PC Engines NAND flash technical background


About \| APU2 \| Flash \| Tools \| Shop \| Support

	NAND flash technical background
Summary	NAND flash is an attractive and popular form of data storage, but is not without pitfalls. The following information was written with CompactFlash cards in mind, but you can expect the controllers in SD cards to have similar limitations. SATA controllers as used in mSATA and 2.5" SSDs have more memory, and don't suffer so much from slow random writes / write amplification.
NAND flash structure	Typical flash devices as used in cf2slc / cf4slc / cf8slc are structured as 2KB pages (with 64 bytes spare data for ECC + management data). 64 of these pages make up an erase block of 128 KB. Pages can be written individually, but an entire block must be erased at a time.
Write endurance	NAND flash must be erased before it can be rewritten. The cycle life depends on the flash technology, and becomes worse with each process generation. SLC flash (one bit per cell, used in our CF cards) can do about 30k to 100k cycles per erase block. MLC flash (two bits per cell, used in our SD cards and mSATA SSDs) should be good for about 1k to 10k cycles per block. TLC flash (three bits per cell) should support a few 100 cycles per block.

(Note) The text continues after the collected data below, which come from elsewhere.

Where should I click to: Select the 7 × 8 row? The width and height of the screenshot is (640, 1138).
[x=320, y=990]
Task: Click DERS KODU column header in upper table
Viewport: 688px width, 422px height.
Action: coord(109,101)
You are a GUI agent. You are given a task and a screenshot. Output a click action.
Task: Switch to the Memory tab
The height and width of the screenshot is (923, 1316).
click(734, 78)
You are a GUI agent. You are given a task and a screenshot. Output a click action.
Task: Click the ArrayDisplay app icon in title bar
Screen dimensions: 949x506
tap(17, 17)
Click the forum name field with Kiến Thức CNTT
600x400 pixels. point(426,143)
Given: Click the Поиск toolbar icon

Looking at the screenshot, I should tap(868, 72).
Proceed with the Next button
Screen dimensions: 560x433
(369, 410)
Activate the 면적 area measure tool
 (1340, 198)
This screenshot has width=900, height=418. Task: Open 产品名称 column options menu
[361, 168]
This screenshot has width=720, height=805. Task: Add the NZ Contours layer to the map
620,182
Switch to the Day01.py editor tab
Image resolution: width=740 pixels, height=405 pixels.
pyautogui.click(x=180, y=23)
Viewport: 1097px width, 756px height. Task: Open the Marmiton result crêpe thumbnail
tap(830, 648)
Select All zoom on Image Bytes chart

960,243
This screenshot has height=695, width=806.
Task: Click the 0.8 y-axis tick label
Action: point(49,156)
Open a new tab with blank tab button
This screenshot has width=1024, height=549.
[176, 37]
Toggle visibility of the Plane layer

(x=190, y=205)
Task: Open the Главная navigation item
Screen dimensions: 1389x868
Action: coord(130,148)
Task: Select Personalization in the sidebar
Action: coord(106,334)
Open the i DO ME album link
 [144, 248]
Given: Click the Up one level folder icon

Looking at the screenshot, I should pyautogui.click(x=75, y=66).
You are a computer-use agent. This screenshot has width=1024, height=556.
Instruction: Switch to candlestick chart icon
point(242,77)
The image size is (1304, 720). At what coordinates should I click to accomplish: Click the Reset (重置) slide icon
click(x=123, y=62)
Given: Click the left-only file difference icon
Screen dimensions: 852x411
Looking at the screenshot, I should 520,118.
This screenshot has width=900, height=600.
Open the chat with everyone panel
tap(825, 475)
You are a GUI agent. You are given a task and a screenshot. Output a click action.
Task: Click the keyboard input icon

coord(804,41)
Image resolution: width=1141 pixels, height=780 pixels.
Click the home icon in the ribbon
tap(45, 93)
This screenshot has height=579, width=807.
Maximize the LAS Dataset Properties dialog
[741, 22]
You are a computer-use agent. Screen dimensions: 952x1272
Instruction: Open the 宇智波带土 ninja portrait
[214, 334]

Why not use SLC flash for large cards ?	SLC flash is about 3.5x the price per bit for large capacities. MLC flash can be used in pseudo SLC mode (one bit per cell, half capacity) to get most of the benefits of SLC.
Write amplification	Erase blocks are 64 KB or more, so a single byte change can require a full block erase with a simple minded controller. This means that random or piecemeal writes can be quite expensive in terms of flash wear.
Wear leveling	CF controllers perform wear leveling to spread the erase cycles across multiple blocks, so frequently written blocks such as directories or file allocation tables don't wear out prematurely. Wear leveling algorithms are proprietary and undocumented - "secret sauce".
Read disturb	Reading is normally considered not to wear out the flash device. On recent MLC devices this is no longer a safe assumption - read disturb may require occasional rewriting of data. So much for the "read only" file system...
ECC	NAND flash is NOT guaranteed to be error free. The controller must implement an ECC code to allow error recovery, and replace bad blocks with spares. Again, on the 2 GB flash device used in cf2slc / cf4slc / cf8slc, out of 16384 erase blocks 16064 are guaranteed to be good at the end of the life cycle of the chip. The controller reserves additional spare sectors for mapping and internal operation - this is why you never get the full capacity.
How to corrupt CF cards ?	Easy... Start a write, and immediately (less than 1 second or so) do a system reset. Even if the sector gets written very quickly, the controller inside the CF card may still be busy with internal housekeeping. If you are unlucky some internal data structures will end up in a corrupted state. To avoid this, please ensure some delay (a few seconds) between sync and reboot. The flash controller may have some recovery procedure to clean up such an inconsistent state, but this takes time and may result in a BIOS time-out (error message: no boot device found).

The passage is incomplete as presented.